Copy the data word for word, starting at the line with "The width and height of the screenshot is (576, 369)." and continuing through the end of the data, both included. Leave the pictures out of your copy.

------ Supplied data

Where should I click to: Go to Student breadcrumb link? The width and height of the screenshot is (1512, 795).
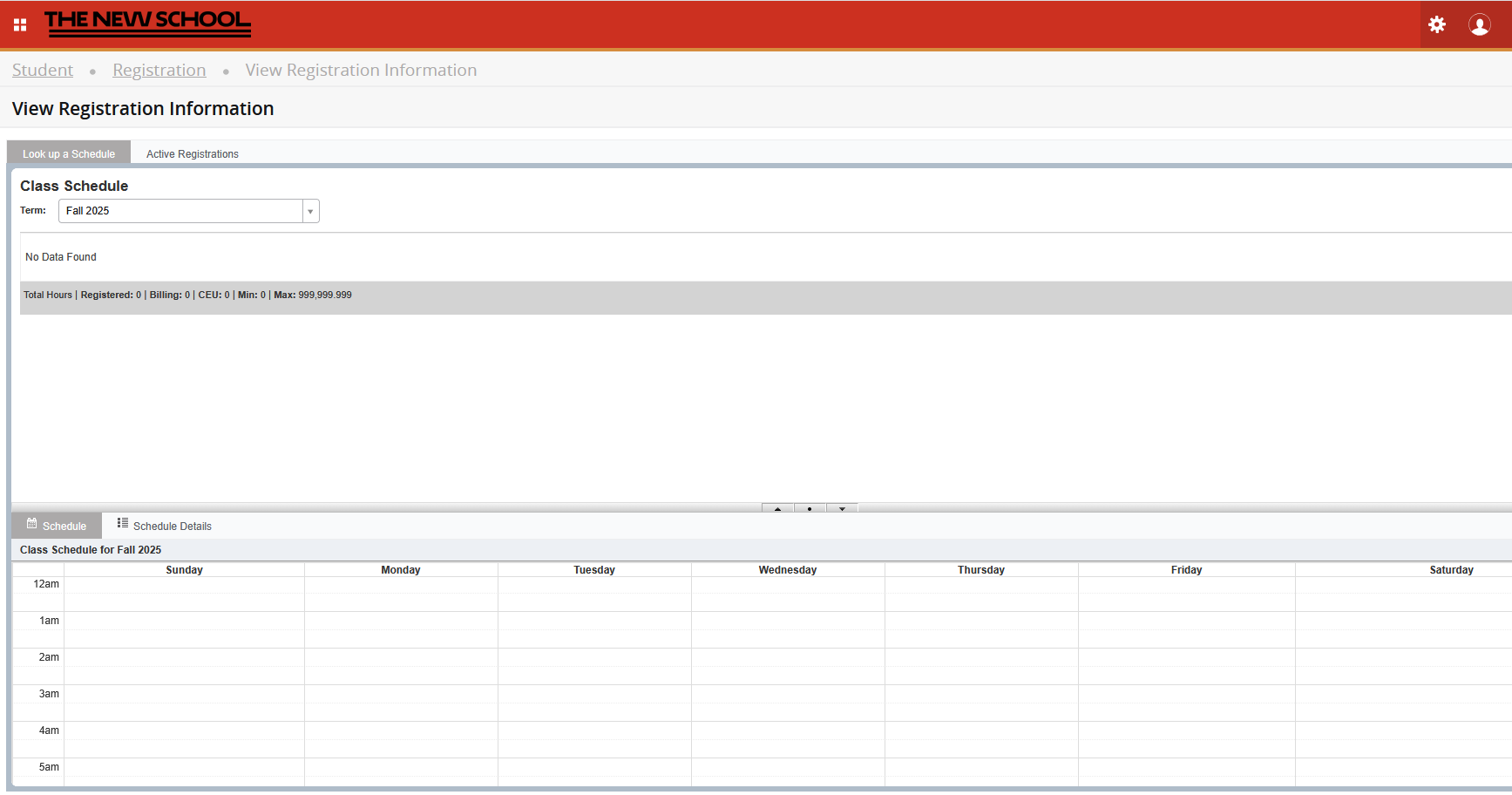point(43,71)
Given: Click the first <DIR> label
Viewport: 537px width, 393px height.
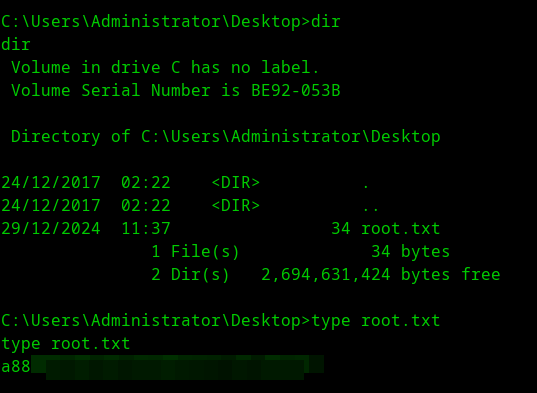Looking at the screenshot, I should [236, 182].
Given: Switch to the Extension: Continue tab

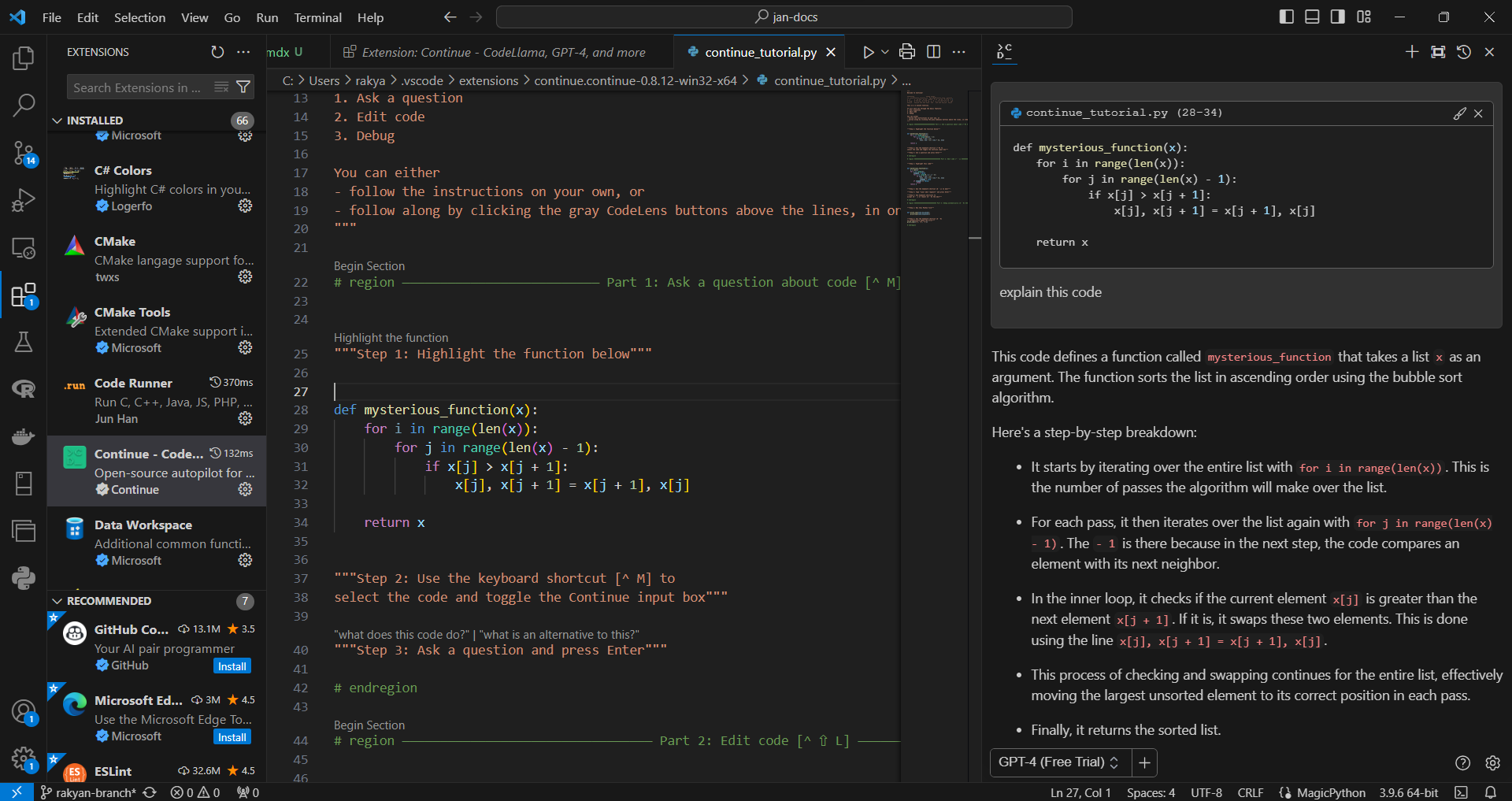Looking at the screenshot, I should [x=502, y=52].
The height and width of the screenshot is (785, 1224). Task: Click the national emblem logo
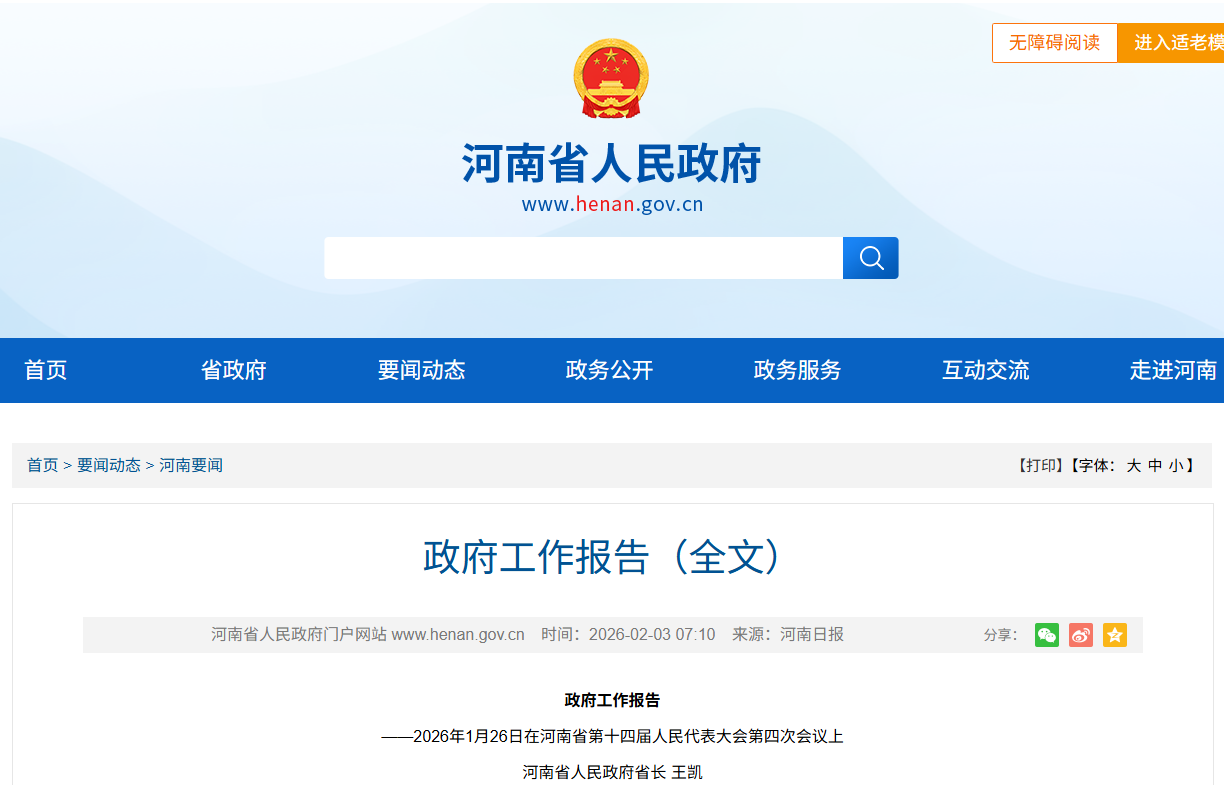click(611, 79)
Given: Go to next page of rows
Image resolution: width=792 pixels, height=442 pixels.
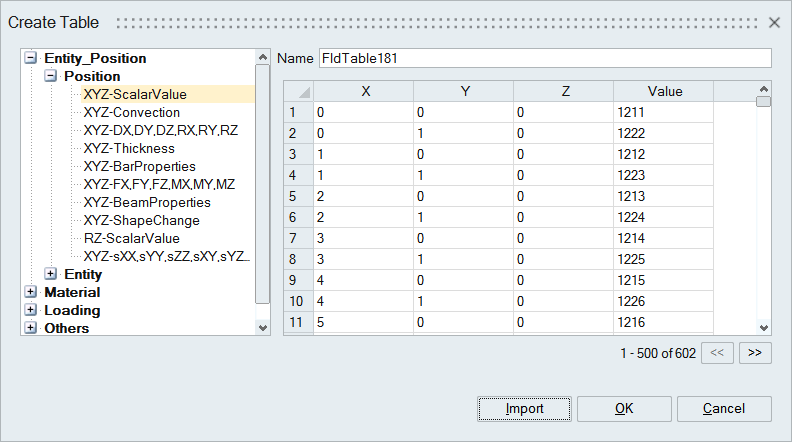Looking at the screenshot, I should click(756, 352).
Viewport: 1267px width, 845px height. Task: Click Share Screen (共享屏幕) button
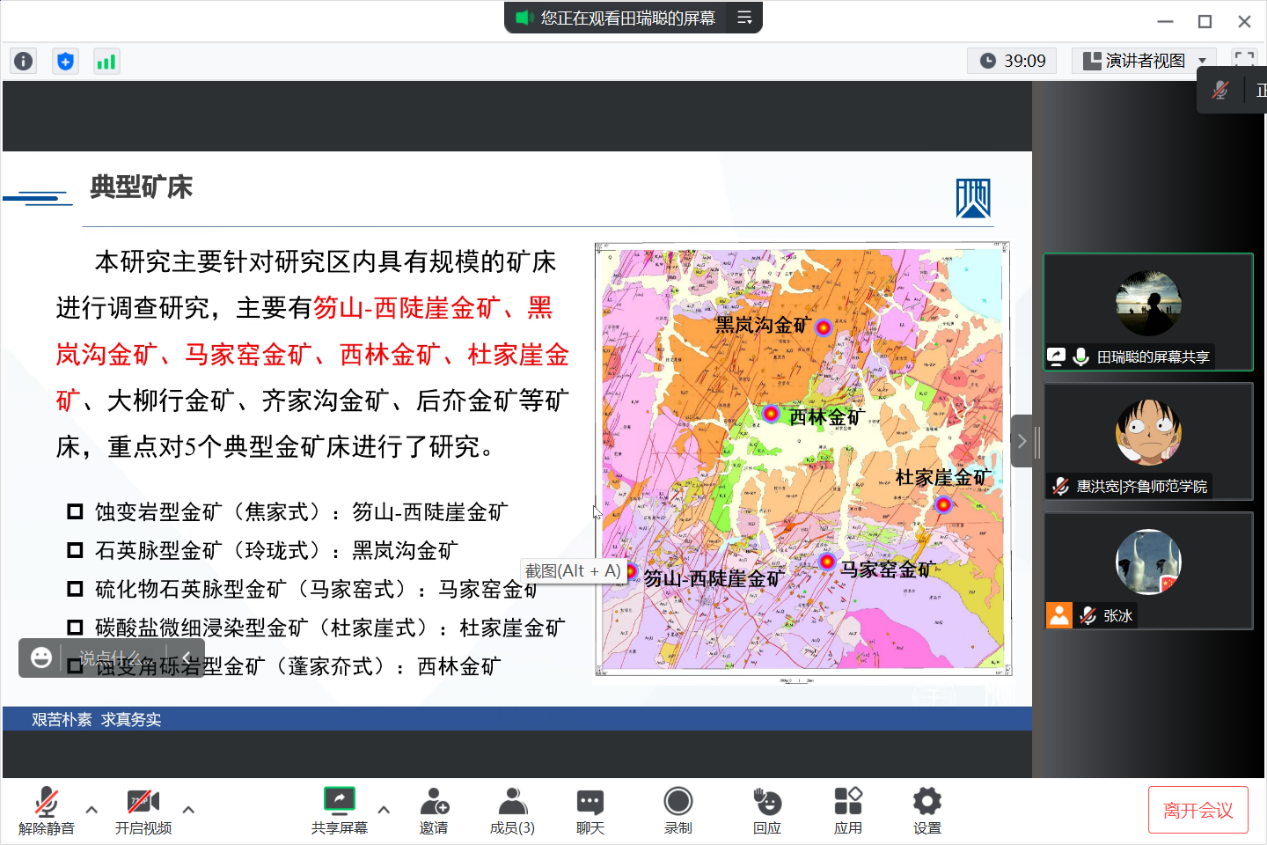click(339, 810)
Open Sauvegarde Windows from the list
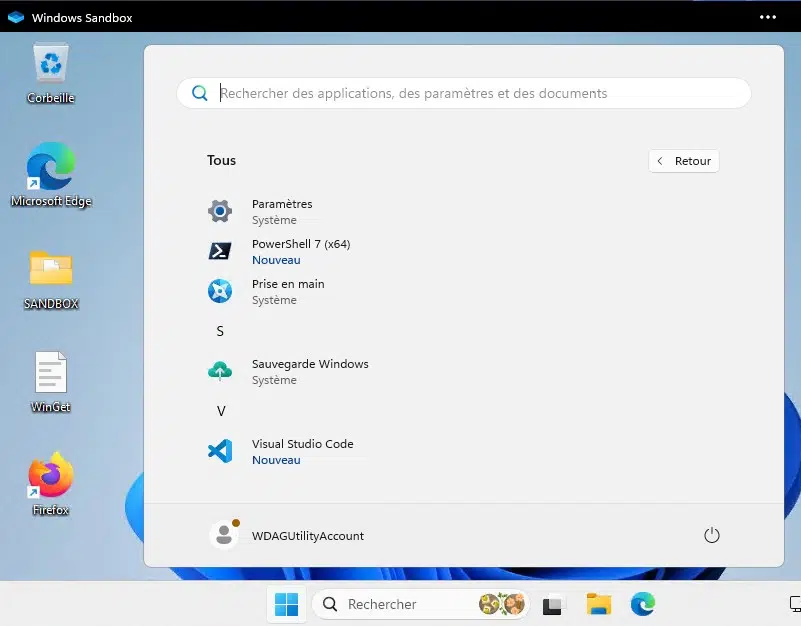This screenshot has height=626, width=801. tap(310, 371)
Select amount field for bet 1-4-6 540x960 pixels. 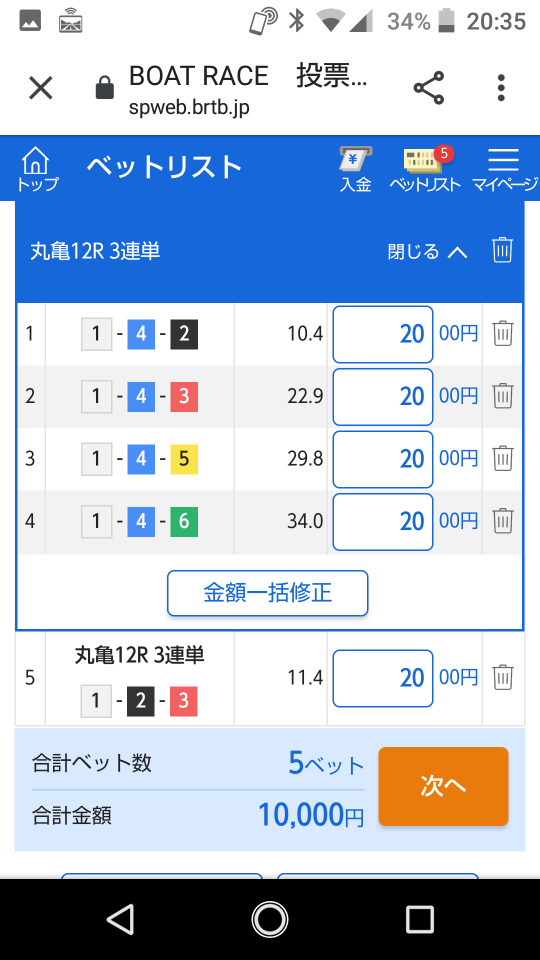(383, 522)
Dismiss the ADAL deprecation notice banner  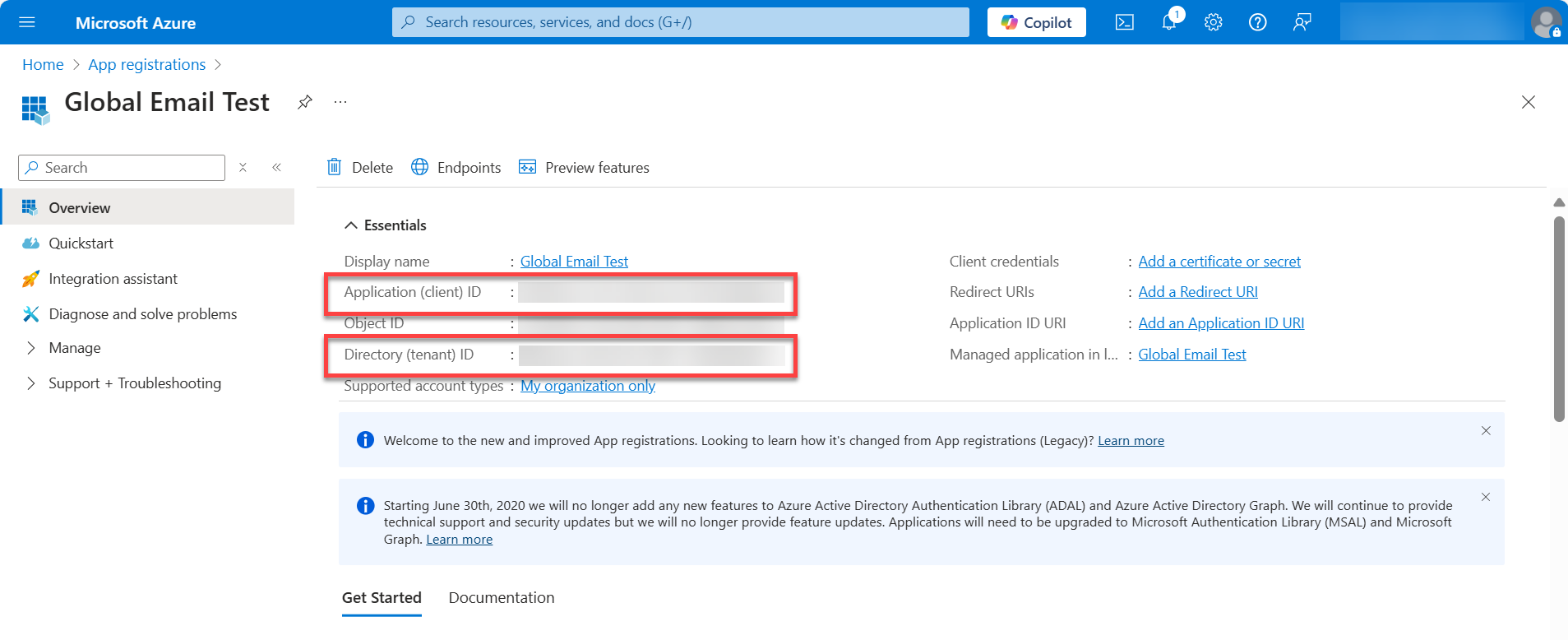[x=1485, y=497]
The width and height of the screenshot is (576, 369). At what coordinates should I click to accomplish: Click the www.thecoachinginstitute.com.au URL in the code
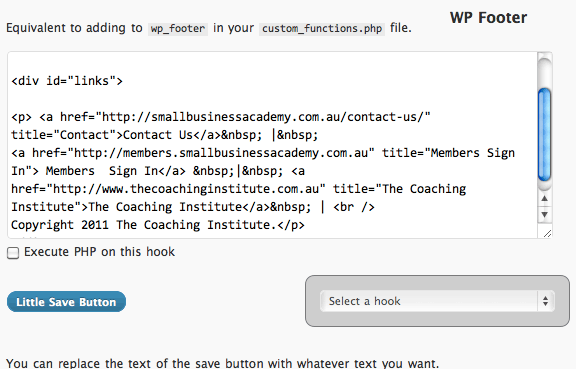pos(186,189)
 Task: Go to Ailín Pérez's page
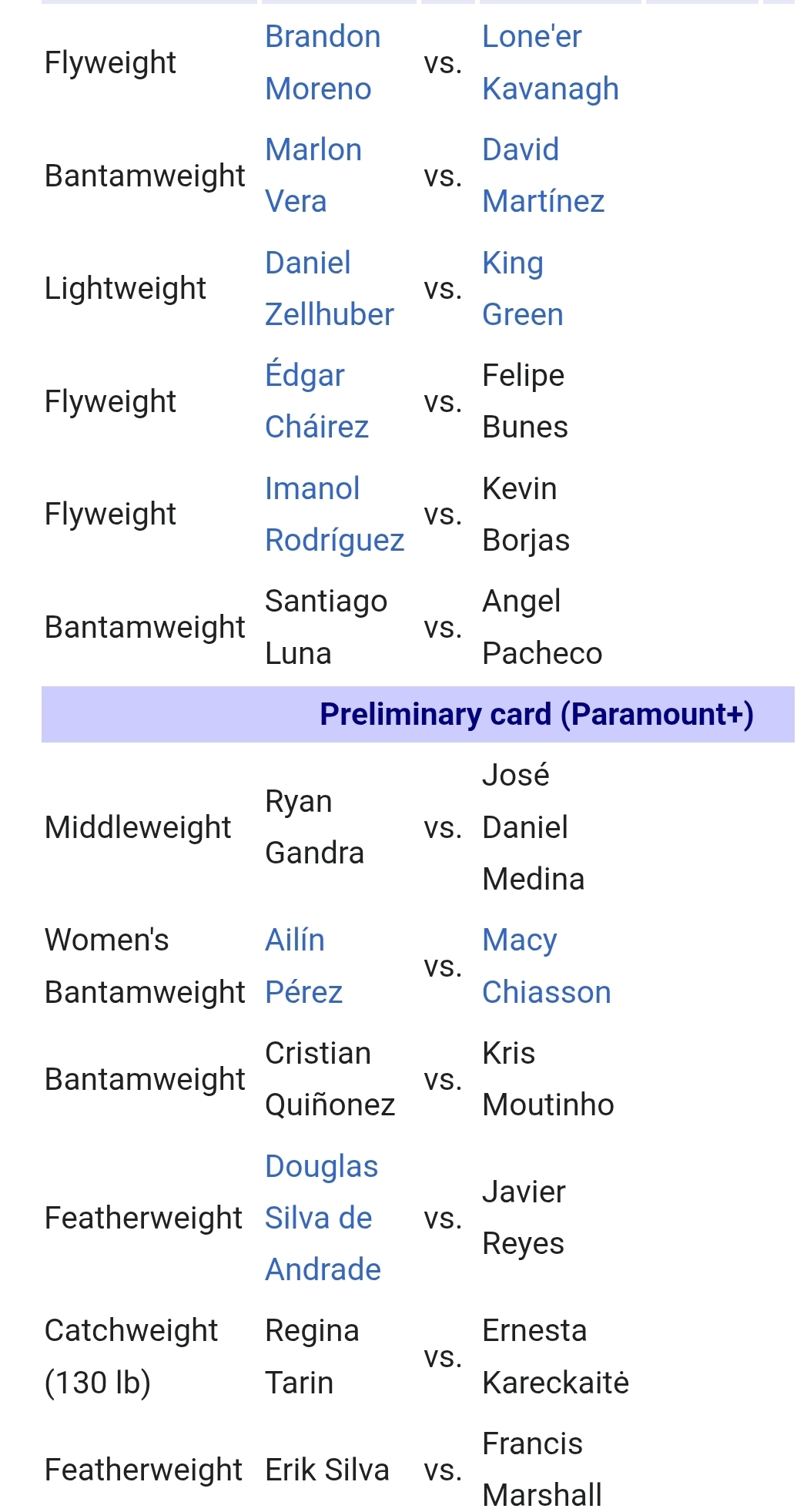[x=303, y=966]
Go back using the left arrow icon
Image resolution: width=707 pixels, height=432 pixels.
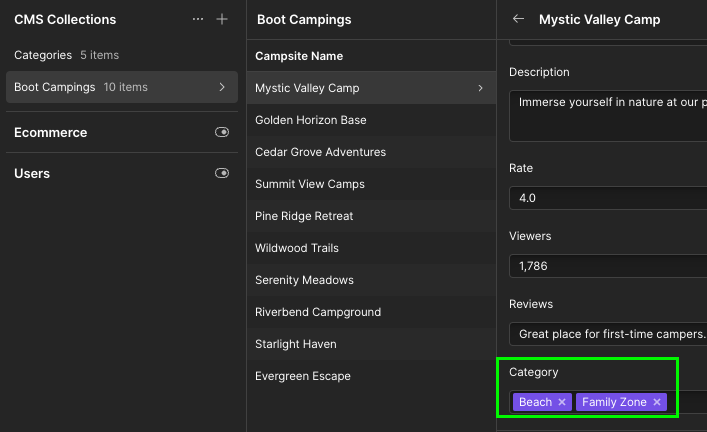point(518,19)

------------

_Worked solution_.
The width and height of the screenshot is (576, 369). At what coordinates should I click to accomplish: Click the www.thecoachinginstitute.com.au URL in the code
pos(186,189)
 Task: Go to Ailín Pérez's page
[x=303, y=966]
Go back using the left arrow icon
Image resolution: width=707 pixels, height=432 pixels.
point(518,19)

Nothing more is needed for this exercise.